Small dose of hCG (1,500 IU) on the day of oocyte retrieval, followed by daily progesterone administration, is currently the preferred way to secure adequate luteal support following GnRH agonist trigger. The current study aims to evaluate if a bolus of 1,500 IU hCG, given two days after oocyte retrieval, is sufficient to sustain adequate luteal support without additional progesterone treatment.
From February 2015 to August 2016 we obtained 44 pregnancies following GnRHa trigger followed by day 2 hCG (1,500 IU) support-only (study group). Data from these 44 cycles were compared with the latest 44 pregnancies obtained following hCG (6,500 units) trigger followed by conventional progesterone luteal support. Serum β-hCG, P and E2 levels were measured 14 days post oocyte retrieval. Pregnancy outcome was obtained from database or by a phone call.

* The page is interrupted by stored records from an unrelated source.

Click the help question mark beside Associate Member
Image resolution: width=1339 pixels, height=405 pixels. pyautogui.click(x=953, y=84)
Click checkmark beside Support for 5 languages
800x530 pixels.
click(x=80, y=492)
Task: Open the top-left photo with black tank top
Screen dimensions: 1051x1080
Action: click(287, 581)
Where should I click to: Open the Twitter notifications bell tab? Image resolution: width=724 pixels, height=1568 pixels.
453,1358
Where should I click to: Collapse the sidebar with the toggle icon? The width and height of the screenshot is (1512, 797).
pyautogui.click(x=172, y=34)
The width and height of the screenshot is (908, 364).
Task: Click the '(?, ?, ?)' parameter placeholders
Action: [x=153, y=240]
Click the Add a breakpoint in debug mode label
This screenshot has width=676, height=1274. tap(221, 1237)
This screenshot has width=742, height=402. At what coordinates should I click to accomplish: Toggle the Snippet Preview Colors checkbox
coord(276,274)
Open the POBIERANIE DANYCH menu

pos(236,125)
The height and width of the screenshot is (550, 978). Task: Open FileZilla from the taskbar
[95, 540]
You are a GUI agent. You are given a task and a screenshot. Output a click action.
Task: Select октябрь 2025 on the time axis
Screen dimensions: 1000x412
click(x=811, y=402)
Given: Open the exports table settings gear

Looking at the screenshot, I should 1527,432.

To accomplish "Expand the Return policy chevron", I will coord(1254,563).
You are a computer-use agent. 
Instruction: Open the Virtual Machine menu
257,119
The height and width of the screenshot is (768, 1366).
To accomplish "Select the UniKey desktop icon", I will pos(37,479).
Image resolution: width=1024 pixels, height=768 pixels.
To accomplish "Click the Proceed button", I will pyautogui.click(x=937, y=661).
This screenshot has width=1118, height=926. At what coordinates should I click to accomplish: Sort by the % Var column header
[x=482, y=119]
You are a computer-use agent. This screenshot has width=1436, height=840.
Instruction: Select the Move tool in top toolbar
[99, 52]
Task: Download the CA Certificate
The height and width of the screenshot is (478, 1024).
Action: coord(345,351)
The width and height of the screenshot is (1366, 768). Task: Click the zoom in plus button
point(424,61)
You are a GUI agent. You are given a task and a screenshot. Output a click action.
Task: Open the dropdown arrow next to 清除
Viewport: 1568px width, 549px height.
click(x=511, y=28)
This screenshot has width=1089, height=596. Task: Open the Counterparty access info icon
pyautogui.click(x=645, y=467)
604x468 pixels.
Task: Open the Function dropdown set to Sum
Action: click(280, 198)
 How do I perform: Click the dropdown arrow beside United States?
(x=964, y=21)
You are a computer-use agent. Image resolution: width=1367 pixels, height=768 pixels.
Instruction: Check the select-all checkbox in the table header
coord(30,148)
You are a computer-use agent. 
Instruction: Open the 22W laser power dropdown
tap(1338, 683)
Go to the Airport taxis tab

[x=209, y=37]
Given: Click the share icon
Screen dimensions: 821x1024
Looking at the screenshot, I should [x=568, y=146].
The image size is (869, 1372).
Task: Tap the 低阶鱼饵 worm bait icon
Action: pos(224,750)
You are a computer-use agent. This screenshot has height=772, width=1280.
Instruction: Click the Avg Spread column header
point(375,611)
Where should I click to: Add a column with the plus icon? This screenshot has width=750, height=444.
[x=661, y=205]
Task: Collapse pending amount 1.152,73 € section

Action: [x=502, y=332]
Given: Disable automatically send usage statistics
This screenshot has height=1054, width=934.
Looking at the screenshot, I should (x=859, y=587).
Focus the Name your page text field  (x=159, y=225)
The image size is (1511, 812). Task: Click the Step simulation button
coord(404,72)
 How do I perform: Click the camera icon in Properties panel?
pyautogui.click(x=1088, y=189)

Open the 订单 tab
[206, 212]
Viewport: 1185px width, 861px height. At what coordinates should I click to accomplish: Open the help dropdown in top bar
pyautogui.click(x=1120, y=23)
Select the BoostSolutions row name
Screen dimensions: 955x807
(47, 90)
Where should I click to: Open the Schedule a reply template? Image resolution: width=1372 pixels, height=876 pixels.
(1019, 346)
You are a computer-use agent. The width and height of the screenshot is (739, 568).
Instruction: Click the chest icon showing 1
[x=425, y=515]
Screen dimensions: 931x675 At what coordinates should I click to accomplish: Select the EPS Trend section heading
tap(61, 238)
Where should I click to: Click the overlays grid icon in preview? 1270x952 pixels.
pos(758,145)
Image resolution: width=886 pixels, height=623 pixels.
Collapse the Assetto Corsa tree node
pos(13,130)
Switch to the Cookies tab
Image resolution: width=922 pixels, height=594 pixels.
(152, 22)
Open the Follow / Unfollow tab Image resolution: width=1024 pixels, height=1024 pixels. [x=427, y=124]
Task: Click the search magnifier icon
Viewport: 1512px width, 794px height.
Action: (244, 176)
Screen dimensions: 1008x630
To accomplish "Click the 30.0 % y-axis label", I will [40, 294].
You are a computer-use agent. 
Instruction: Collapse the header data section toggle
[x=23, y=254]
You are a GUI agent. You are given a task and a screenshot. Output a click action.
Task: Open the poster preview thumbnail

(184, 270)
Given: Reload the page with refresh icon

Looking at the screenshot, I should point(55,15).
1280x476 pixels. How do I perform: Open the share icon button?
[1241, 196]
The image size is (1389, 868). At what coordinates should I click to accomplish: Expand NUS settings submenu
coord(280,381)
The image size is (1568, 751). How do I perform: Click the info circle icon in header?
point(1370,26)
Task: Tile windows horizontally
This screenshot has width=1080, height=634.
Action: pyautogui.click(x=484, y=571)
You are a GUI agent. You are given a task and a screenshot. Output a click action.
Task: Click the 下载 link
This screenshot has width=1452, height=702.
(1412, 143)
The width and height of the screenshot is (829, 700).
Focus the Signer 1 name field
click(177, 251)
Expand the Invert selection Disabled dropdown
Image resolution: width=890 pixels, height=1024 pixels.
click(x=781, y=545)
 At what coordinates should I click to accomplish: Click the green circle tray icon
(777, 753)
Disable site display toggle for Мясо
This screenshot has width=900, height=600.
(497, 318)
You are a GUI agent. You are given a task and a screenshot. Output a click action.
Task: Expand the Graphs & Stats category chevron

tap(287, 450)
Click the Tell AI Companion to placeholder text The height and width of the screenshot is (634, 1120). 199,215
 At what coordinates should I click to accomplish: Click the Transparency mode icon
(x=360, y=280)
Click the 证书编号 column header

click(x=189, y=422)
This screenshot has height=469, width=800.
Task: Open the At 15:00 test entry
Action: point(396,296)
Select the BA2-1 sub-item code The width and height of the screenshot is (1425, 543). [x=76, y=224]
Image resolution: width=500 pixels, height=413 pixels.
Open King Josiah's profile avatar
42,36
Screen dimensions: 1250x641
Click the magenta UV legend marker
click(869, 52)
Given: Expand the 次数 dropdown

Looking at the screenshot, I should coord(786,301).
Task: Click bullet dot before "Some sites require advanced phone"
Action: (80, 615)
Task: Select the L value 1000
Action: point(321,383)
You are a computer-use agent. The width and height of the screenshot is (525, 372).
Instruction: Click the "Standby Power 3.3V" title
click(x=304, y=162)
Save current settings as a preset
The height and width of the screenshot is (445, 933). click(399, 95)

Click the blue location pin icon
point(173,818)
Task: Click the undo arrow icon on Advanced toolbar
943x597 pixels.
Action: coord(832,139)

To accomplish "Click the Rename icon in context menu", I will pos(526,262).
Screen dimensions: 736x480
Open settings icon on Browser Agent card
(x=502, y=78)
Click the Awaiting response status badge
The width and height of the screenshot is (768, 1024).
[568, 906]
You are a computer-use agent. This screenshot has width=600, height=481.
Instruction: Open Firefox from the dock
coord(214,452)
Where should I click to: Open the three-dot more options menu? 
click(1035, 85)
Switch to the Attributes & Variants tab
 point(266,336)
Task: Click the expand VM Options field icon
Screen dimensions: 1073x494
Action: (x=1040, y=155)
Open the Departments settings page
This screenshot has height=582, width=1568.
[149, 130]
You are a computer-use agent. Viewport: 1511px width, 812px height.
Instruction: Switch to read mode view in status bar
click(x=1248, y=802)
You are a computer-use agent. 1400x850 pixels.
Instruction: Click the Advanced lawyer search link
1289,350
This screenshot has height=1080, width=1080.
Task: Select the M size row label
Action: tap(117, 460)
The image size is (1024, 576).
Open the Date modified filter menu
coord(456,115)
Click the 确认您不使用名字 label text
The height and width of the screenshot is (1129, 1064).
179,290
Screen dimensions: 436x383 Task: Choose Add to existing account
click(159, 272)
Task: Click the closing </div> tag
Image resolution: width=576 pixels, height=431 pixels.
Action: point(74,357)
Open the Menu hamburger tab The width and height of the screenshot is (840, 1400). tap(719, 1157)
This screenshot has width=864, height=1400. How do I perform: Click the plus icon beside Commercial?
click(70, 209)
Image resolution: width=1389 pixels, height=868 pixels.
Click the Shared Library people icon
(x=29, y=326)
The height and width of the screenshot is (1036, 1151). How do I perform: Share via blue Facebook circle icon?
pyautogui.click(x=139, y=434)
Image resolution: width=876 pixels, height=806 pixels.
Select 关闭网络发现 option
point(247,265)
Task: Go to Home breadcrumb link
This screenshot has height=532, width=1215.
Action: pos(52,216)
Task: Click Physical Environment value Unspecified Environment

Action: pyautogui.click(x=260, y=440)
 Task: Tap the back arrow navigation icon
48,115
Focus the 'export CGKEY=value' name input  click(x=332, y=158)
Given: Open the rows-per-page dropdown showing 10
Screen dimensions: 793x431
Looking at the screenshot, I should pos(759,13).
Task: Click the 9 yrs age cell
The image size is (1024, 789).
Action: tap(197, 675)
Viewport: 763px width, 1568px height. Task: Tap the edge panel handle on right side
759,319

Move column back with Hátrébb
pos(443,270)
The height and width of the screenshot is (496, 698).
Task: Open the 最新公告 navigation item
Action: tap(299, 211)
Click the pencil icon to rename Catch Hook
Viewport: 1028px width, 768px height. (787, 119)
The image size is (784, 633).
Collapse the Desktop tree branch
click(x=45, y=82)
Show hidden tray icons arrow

Patients in the study group were younger and had more oocytes compared to the control group. Live birth rate and miscarriage rate were comparable between the two groups. Mean progesterone levels (14 days post oocyte retrieval) in the study (no progesterone supplementation) and control (progesterone supplemented) groups were 197nmol/l and 173nmol/l, respectively (NS). Mean E2 levels (14 days post oocyte retrieval) in the study group was 6,937pmol/l, significantly higher (P<0.001) than in the control group (3,276pmol/l). Estradiol levels can reliably reflect luteal activity in both groups, as both groups were not supplemented with exogenous estradiol. Therefore, we conclude that deferred hCG bolus results in robust luteal phase, leaving any additional progesterone supplementation redundant.